Having facilitated the smaller movements nested within the larger constellation, I begin to correlate movement in place--for example, the pelvis--with motion somewhere else--the mid-back or shoulder. Each time another part comes into play, the right side shortens more easily and the movement begins to echo throughout Harlan. Again, I place one hand on his shoulder and the other on his hip. When I bring shoulder and hip together, I can feel everything participating; interestingly enough, when I return to the starting position, his shoulder and hip keep moving, coming ever so slightly farther apart than before. As if the compulsion has released, the right side is beginning to show the first signs of being able lengthen.

"In my lecture I had been discussing how the brain governs the muscles, so I thought that the room's heat wave might provide a good analogy. I pointed out that in selfregulating systems it is impossible to change the behavior--the output--of the system directly. The more you try to alter its behavior, the more it resists. Since the system's behavior is a consequence of what it senses, one way to elicit change is to change what happens at the sensor and in this case it meant doing something to the thermometer. I asked someone to close the door and someone else to go the bathroom, soak some paper towels in hot water, and lay them over the thermostat. Once the box warmed up, the heat shut off."

"I get it. The hot towels do the same thing as squeezing my hand to get me to let go."

"That's right. It is also the same approach I've been taking when I move you around. Feldenkrais used to talk about using the muscles to fool the brain. After you follow the pattern by supporting the muscles in their contractions, doing the work for them, the nervous system senses that the muscles have nothing left to do. Now something new can happen. You might call this strategy "following in order to lead." As I say this, I begin to move Harlan's right shoulder toward his head while moving his right hip away from his shoulder. His right side elongates a little, easily, and the left side of his waist begins to arch slightly from the table.

"Hey, that's different. My back feels much better."

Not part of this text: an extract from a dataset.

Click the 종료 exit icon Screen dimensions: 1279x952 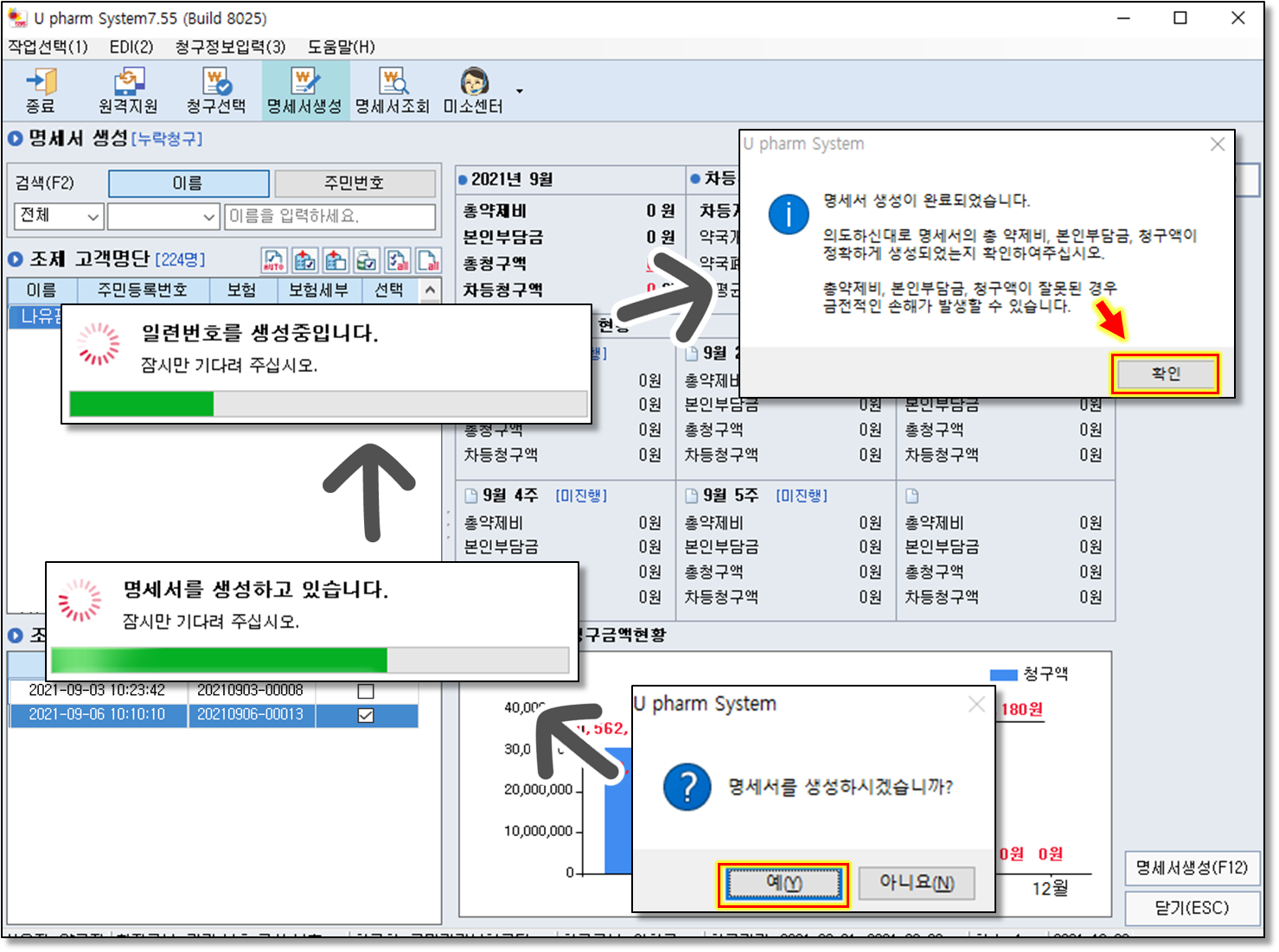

I slowly help Harlan come to sitting. After giving him a few moments to re-orient, I feel the muscles along his spine and repeat the side to side shifting movements from the evaluation. The muscles on the right side are now softer and his movement is more symmetrical. He is more symmetrical. I take a few moments to explore the movements that are now possible for him, especially bringing his shoulder forward and beginning to explore turning to the right. By accompanying and amplifying Harlan’s habitual constriction we made a dead-end into an intersection.

"I'm sitting more evenly now. My right butt is touching the table."

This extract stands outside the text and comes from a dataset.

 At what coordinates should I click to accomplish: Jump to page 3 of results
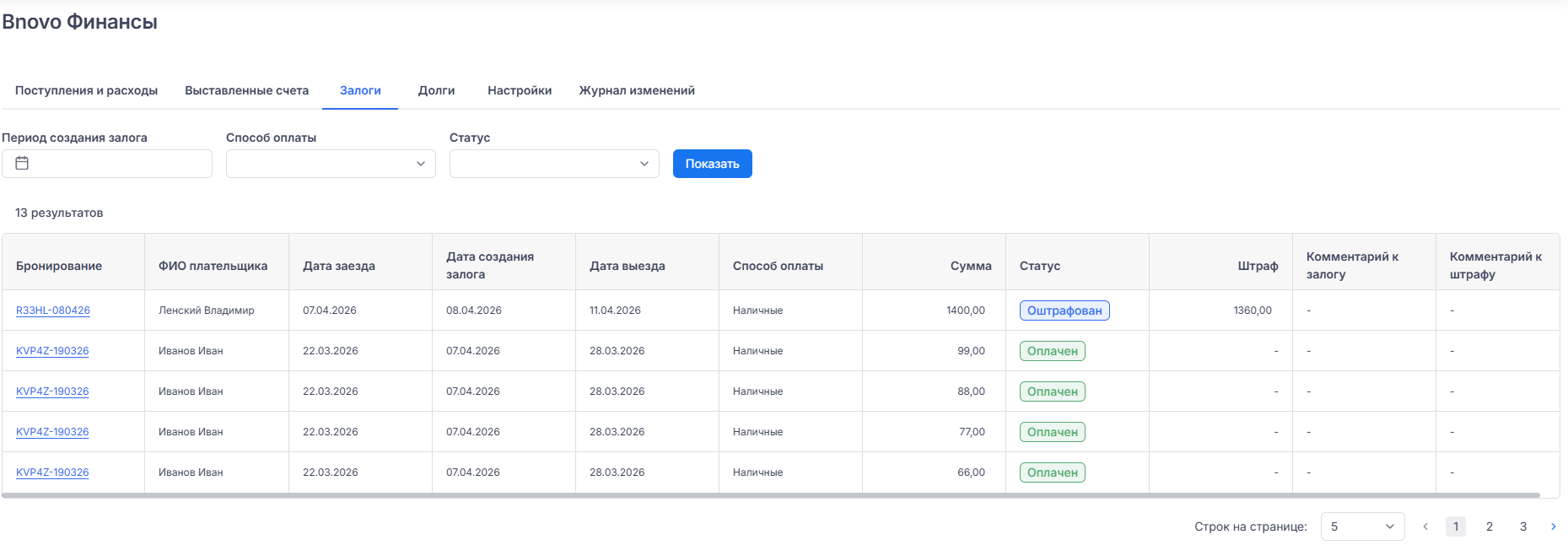point(1523,526)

"Try lifting your buttock and keeping your right side shortened. Can you feel all the work you were doing before? Good. Now let your hip down. It's no longer out of your control; once you can reproduce the tightness and intentionally let it go, you are no longer stuck."

"Well, I'll be damned."

Lawrence Wm. Goldfarb, Ph.D., C.F.T.

Goldfarb, PhD, CFT, L. W. (2007).  Accidentally on Purpose. Feldenkrais Research Journal. 3, 7.